En France, les grands projets d’aménagement doivent aujourd’hui être précédés d’un débat public. Explications avec Claude Chardonnet dirigeante du cabinet C&S Conseils spécialisé dans les démarches de concertation sur des projets d’aménagement ou d’équipement.

Quel est l’objectif de ce type de démarches ?

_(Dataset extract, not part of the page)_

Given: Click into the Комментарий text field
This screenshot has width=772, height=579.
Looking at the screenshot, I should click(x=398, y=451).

Le premier objectif est de partager avec les acteurs locaux (associations, institutions ou acteurs économiques), une information très large concernant aussi bien le projet en lui même que le maître d’ouvrage. Ensuite, il s’agit d’ouvrir, avec l’ensemble des parties prenantes, un dialogue sur les différentes dimensions du projet : son opportunité, ses caractéristiques, ses impacts, etc. Le bilan de ces échanges est enfin rendu public. Il s’agit moins de créer un consensus entre les acteurs, que de garantir les bonnes conditions du dialogue afin de faire émerger les points critiques, d’améliorer ou de faire évoluer le contenu du projet notamment à l’aune des différents critères du développement durable. Prenons le cas du projet de liaison ferroviaire souterraine entre Paris et l’aéroport de Roissy initialement porté par la SNCF, Réseau Ferré de France et Aéroport De Paris. Après le débat public animé par la Commission Nationale du Débat Public, la maîtrise d’ouvrage a décidé de faire évoluer le projet dans le sens d’une liaison de surface, prenant en compte certains arguments exprimés dans le débat.

Les projets d’aménagement ou d’équipement suscitent-ils de plus en plus de réactions ?

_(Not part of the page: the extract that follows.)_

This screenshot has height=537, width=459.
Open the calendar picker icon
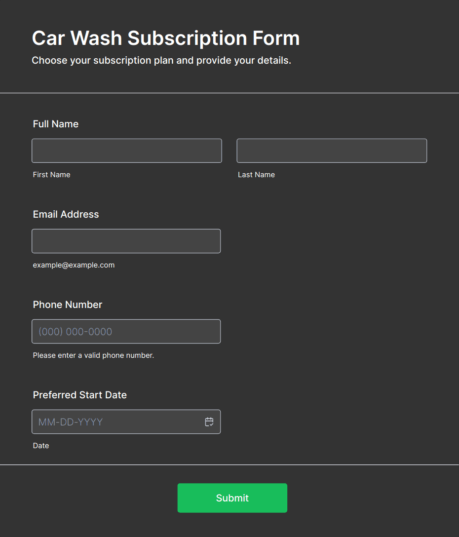pos(209,422)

Oui et c’est une tendance qui depuis 20 ans ne cesse de s’affirmer. Le niveau d’exigence des populations en faveur de la qualité du cadre de vie ainsi que le niveau d’expertise des acteurs de la société civile n’ont cessé de progresser. Le fonctionnement en réseau du monde associatif accélère et améliore la circulation de l’information. A la fin des années 80, de grands projets d’infrastructures de transport tels que le TGV Méditerranée, ont généré de fortes contestations. Les maîtres d’ouvrages ont dû faire face aux premières demandes de contre expertises qui ont alors bousculé leurs modes de conduite de projet. La concertation doit ainsi être comprise comme une réponse à la crise de la décision : elle offre un espace au dialogue et à la controverse en amont des décisions. La réglementation l’exige désormais en préalable à tous les projets d’aménagement ou d’équipement, tout en laissant les maîtres d’ouvrages relativement libres pour en définir les modalités en fonction des attentes sociales. Cette évolution réglementaire constitue une avancée démocratique certaine qui pourrait d’ailleurs inspirer d’autres champs que celui du « territoire », comme ceux du travail, de la santé, de l’éducation…

L’Europe joue-t-elle un rôle dans le développement de ces pratiques de concertation ?

Elle joue un rôle indéniable d’impulsion. La réglementation européenne incite à la mise en œuvre de processus participatifs. La directive Eau, par exemple, exige que les organismes en charge des politiques de l’eau (en France, les Agences de l’Eau par exemple) associent les bénéficiaires de leur action, dont les citoyens, à l’évaluation de celle-ci. Au début des années 1990, l’étude Tavistok a mené une analyse comparative des pratiques de concertation dans les différents pays de l’Union Européenne. La France et l’Italie figuraient, à l’époque, parmi les pays les plus en retard, notamment du fait de leur apparente difficulté à intégrer les acteurs de la société civile aux processus de préparation des décisions. Aujourd’hui, le contexte n’est plus le même, il a considérablement changé.